• [Work task]
The data below holds the lines to copy: everything from the line containing "1024x551 pixels." to the line containing "Task: Click the Phí + thuế bán 225,000 value", both ends included, set down exactly.
+---+
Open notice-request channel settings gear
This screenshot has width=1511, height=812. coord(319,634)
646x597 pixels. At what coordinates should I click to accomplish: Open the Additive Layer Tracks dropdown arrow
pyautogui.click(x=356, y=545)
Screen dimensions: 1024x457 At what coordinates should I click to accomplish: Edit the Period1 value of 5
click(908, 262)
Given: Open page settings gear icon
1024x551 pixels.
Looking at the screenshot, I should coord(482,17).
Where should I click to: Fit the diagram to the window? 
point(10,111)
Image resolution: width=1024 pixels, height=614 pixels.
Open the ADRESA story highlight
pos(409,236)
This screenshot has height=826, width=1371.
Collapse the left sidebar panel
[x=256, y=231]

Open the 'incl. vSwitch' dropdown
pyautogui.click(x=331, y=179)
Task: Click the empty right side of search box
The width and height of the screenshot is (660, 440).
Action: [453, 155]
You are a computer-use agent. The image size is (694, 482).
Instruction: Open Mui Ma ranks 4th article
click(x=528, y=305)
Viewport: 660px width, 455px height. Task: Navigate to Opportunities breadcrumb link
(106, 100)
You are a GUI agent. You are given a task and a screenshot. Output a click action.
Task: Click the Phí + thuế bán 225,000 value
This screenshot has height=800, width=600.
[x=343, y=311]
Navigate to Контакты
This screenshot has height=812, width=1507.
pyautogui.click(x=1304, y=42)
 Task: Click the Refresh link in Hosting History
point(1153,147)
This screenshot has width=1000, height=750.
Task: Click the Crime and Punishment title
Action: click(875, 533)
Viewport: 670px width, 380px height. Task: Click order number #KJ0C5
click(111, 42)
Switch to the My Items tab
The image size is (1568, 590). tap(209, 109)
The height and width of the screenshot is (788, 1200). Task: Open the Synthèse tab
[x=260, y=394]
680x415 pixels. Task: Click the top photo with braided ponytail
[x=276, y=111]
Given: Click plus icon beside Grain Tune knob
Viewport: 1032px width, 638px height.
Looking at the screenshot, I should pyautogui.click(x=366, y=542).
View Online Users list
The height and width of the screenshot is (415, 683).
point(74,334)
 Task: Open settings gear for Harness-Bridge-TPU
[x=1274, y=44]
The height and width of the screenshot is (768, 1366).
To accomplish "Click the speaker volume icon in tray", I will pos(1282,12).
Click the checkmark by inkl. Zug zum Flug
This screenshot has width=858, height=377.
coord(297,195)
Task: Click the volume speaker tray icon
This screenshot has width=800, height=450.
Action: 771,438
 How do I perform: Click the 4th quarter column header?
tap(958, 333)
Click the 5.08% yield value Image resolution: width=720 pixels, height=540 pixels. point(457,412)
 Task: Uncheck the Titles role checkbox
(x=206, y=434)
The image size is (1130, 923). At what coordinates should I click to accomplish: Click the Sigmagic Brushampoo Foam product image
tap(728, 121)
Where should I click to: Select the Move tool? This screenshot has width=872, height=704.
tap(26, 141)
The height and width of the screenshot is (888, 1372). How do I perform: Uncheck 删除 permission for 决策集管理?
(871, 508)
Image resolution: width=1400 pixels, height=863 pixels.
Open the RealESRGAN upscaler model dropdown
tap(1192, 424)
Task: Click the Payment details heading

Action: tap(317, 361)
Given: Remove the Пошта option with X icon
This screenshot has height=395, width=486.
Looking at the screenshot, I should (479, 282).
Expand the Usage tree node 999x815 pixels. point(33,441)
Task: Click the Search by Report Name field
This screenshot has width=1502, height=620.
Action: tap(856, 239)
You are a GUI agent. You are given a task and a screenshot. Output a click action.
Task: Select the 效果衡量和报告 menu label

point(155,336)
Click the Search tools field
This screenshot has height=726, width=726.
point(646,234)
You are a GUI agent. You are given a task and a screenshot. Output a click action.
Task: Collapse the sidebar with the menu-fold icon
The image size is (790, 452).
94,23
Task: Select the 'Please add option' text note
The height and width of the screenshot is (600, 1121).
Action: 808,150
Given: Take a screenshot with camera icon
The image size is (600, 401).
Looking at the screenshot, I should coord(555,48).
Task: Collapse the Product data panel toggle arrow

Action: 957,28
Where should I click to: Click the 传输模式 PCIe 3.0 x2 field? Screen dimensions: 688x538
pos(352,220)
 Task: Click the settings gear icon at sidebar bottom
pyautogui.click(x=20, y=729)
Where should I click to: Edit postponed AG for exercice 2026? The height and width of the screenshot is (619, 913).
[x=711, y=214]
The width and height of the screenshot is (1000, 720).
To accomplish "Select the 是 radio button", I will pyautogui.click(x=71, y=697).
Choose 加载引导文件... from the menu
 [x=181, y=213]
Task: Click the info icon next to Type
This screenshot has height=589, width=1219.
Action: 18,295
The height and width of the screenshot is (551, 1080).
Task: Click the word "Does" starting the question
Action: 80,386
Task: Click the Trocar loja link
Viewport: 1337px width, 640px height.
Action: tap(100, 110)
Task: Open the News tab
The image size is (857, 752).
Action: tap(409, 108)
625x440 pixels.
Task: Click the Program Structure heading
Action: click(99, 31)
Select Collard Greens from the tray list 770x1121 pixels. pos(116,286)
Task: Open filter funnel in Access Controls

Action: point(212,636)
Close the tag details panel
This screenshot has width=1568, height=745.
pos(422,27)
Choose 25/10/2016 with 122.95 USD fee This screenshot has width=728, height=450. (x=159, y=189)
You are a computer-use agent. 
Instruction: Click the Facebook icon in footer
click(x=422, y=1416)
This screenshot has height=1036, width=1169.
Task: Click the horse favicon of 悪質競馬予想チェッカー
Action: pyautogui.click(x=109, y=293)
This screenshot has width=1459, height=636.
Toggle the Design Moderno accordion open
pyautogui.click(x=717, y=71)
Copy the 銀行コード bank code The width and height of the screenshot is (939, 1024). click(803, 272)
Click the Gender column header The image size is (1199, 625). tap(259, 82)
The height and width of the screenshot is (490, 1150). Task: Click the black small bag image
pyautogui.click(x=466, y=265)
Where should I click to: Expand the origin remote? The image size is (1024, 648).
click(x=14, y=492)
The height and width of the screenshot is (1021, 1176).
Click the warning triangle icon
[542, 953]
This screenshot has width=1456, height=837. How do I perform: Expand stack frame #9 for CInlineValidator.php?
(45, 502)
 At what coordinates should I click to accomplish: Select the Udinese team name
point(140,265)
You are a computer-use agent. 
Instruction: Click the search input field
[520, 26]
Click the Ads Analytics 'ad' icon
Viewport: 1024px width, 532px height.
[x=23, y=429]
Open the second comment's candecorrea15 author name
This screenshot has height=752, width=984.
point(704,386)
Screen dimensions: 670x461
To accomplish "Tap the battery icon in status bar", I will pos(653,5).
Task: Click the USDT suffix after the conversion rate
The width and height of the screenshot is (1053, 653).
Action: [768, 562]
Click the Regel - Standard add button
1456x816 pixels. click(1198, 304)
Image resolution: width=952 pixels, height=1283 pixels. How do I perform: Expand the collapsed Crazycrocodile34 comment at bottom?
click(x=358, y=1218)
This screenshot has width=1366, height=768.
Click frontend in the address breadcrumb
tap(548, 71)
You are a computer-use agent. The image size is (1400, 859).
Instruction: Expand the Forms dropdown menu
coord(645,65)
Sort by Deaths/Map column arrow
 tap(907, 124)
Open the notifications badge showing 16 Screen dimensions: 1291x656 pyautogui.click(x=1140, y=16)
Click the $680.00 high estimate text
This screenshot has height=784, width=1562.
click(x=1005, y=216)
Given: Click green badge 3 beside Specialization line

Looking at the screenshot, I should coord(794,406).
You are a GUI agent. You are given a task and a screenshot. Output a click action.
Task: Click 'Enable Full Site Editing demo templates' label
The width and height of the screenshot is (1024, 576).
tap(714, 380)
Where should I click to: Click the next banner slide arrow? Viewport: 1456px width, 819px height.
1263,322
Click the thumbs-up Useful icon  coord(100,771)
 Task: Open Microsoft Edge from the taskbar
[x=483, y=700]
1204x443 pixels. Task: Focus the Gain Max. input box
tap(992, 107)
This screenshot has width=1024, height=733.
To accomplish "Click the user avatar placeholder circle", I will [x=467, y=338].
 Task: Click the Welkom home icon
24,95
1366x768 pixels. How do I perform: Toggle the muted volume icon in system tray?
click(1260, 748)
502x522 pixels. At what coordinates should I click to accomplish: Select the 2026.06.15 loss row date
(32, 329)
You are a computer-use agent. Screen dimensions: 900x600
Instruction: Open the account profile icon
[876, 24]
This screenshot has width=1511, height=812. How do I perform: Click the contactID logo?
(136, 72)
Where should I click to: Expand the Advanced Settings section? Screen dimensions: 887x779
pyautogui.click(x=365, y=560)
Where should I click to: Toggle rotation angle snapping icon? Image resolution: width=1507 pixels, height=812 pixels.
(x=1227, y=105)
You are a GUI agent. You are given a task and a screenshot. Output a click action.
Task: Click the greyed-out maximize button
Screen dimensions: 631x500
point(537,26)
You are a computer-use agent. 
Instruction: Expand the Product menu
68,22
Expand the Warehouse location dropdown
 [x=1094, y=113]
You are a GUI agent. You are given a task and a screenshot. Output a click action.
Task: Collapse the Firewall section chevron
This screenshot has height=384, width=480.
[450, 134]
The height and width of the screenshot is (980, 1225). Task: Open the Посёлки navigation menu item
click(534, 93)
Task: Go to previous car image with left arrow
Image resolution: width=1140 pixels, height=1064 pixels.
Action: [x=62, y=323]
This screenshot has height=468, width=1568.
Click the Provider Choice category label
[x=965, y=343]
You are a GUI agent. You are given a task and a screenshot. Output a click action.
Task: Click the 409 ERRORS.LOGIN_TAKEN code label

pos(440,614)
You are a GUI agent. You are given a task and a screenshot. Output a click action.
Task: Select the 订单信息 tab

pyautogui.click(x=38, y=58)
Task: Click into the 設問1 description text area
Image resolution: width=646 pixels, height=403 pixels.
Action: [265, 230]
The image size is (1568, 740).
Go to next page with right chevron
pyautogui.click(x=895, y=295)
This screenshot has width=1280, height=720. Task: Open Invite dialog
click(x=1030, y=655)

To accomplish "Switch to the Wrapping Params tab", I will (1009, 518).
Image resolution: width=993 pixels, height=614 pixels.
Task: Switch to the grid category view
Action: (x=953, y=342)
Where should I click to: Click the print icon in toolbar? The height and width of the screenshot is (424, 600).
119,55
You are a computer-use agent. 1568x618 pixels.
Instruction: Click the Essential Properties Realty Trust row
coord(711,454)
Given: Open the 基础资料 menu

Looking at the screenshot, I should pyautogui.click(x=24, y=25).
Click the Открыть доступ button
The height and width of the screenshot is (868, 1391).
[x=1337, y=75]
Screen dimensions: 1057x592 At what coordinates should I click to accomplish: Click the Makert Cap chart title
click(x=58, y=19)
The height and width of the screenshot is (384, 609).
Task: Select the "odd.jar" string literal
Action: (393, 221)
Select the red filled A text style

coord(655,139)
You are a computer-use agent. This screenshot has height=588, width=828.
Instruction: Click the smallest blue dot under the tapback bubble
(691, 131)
+---+
• [Response to this task]
1024x551 pixels.
Looking at the screenshot, I should coord(482,17).
Where should I click to: Fit the diagram to the window? 
point(10,111)
Image resolution: width=1024 pixels, height=614 pixels.
Open the ADRESA story highlight
pos(409,236)
This screenshot has height=826, width=1371.
Collapse the left sidebar panel
[x=256, y=231]

Open the 'incl. vSwitch' dropdown
pyautogui.click(x=331, y=179)
Task: Click the empty right side of search box
The width and height of the screenshot is (660, 440).
Action: [453, 155]
You are a computer-use agent. The image size is (694, 482).
Instruction: Open Mui Ma ranks 4th article
click(x=528, y=305)
Viewport: 660px width, 455px height. Task: Navigate to Opportunities breadcrumb link
(106, 100)
You are a GUI agent. You are given a task and a screenshot. Output a click action.
Task: Click the Phí + thuế bán 225,000 value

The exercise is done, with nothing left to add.